Records from a dataset
========================================================================

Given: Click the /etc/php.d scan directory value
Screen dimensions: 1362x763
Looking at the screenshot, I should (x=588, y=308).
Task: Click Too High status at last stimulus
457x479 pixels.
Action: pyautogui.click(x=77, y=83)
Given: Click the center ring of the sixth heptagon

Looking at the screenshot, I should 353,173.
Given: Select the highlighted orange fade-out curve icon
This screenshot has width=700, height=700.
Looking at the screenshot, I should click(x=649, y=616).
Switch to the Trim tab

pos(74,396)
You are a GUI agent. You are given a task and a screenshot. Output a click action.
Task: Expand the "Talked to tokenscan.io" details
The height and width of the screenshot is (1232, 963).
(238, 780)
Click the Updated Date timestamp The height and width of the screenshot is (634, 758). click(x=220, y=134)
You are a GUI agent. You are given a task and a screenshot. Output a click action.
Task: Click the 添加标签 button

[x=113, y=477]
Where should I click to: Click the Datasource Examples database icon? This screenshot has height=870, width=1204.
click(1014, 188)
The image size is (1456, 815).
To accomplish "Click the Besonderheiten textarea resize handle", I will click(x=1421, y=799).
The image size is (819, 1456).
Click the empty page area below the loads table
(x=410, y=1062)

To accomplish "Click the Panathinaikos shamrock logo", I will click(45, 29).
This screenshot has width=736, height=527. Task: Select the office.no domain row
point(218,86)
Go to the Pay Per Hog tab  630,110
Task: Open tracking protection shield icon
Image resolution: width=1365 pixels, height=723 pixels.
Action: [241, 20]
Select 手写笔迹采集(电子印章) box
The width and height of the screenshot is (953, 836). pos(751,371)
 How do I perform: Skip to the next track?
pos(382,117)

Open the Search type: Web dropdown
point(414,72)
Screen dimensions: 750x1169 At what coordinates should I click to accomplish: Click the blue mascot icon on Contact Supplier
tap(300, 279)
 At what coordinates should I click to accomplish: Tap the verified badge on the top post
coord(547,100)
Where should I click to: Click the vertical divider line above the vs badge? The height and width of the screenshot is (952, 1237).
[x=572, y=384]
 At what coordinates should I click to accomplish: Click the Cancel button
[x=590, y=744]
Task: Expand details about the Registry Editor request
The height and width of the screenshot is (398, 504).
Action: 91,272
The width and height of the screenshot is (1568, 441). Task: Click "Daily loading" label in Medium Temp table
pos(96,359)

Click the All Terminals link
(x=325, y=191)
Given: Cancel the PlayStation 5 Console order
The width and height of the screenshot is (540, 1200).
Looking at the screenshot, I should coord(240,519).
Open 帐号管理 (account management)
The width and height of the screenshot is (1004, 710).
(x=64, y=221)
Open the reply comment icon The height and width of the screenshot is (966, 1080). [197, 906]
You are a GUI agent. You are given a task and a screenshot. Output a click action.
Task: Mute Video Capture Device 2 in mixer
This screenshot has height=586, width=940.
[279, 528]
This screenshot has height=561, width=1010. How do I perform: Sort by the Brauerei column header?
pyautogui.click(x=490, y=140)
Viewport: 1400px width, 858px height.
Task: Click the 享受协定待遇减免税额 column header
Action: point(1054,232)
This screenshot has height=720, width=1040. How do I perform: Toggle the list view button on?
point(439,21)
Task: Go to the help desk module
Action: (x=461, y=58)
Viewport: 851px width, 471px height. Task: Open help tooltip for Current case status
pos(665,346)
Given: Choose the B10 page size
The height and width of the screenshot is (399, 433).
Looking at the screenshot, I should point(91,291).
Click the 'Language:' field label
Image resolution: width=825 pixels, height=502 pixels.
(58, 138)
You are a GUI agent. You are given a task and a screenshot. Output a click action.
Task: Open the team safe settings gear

========================================================================

What the task requires:
Each line above must be retyped exactly in the response.

Solved exercise:
Given: Click the /etc/php.d scan directory value
Screen dimensions: 1362x763
Looking at the screenshot, I should (x=588, y=308).
Task: Click Too High status at last stimulus
457x479 pixels.
Action: pyautogui.click(x=77, y=83)
Given: Click the center ring of the sixth heptagon

Looking at the screenshot, I should 353,173.
Given: Select the highlighted orange fade-out curve icon
This screenshot has width=700, height=700.
Looking at the screenshot, I should click(x=649, y=616).
Switch to the Trim tab

pos(74,396)
You are a GUI agent. You are given a task and a screenshot. Output a click action.
Task: Expand the "Talked to tokenscan.io" details
The height and width of the screenshot is (1232, 963).
(238, 780)
Click the Updated Date timestamp The height and width of the screenshot is (634, 758). click(x=220, y=134)
You are a GUI agent. You are given a task and a screenshot. Output a click action.
Task: Click the 添加标签 button

[x=113, y=477]
Where should I click to: Click the Datasource Examples database icon? This screenshot has height=870, width=1204.
click(1014, 188)
The image size is (1456, 815).
To accomplish "Click the Besonderheiten textarea resize handle", I will click(x=1421, y=799).
The image size is (819, 1456).
Click the empty page area below the loads table
(x=410, y=1062)

To accomplish "Click the Panathinaikos shamrock logo", I will click(45, 29).
This screenshot has width=736, height=527. Task: Select the office.no domain row
point(218,86)
Go to the Pay Per Hog tab  630,110
Task: Open tracking protection shield icon
Image resolution: width=1365 pixels, height=723 pixels.
Action: [241, 20]
Select 手写笔迹采集(电子印章) box
The width and height of the screenshot is (953, 836). pos(751,371)
 How do I perform: Skip to the next track?
pos(382,117)

Open the Search type: Web dropdown
point(414,72)
Screen dimensions: 750x1169 At what coordinates should I click to accomplish: Click the blue mascot icon on Contact Supplier
tap(300, 279)
 At what coordinates should I click to accomplish: Tap the verified badge on the top post
coord(547,100)
Where should I click to: Click the vertical divider line above the vs badge? The height and width of the screenshot is (952, 1237).
[x=572, y=384]
 At what coordinates should I click to accomplish: Click the Cancel button
[x=590, y=744]
Task: Expand details about the Registry Editor request
The height and width of the screenshot is (398, 504).
Action: 91,272
The width and height of the screenshot is (1568, 441). Task: Click "Daily loading" label in Medium Temp table
pos(96,359)

Click the All Terminals link
(x=325, y=191)
Given: Cancel the PlayStation 5 Console order
The width and height of the screenshot is (540, 1200).
Looking at the screenshot, I should coord(240,519).
Open 帐号管理 (account management)
The width and height of the screenshot is (1004, 710).
(x=64, y=221)
Open the reply comment icon The height and width of the screenshot is (966, 1080). [197, 906]
You are a GUI agent. You are given a task and a screenshot. Output a click action.
Task: Mute Video Capture Device 2 in mixer
This screenshot has height=586, width=940.
[279, 528]
This screenshot has height=561, width=1010. How do I perform: Sort by the Brauerei column header?
pyautogui.click(x=490, y=140)
Viewport: 1400px width, 858px height.
Task: Click the 享受协定待遇减免税额 column header
Action: point(1054,232)
This screenshot has height=720, width=1040. How do I perform: Toggle the list view button on?
point(439,21)
Task: Go to the help desk module
Action: (x=461, y=58)
Viewport: 851px width, 471px height. Task: Open help tooltip for Current case status
pos(665,346)
Given: Choose the B10 page size
The height and width of the screenshot is (399, 433).
Looking at the screenshot, I should point(91,291).
Click the 'Language:' field label
Image resolution: width=825 pixels, height=502 pixels.
(58, 138)
You are a GUI agent. You are given a task and a screenshot. Output a click action.
Task: Open the team safe settings gear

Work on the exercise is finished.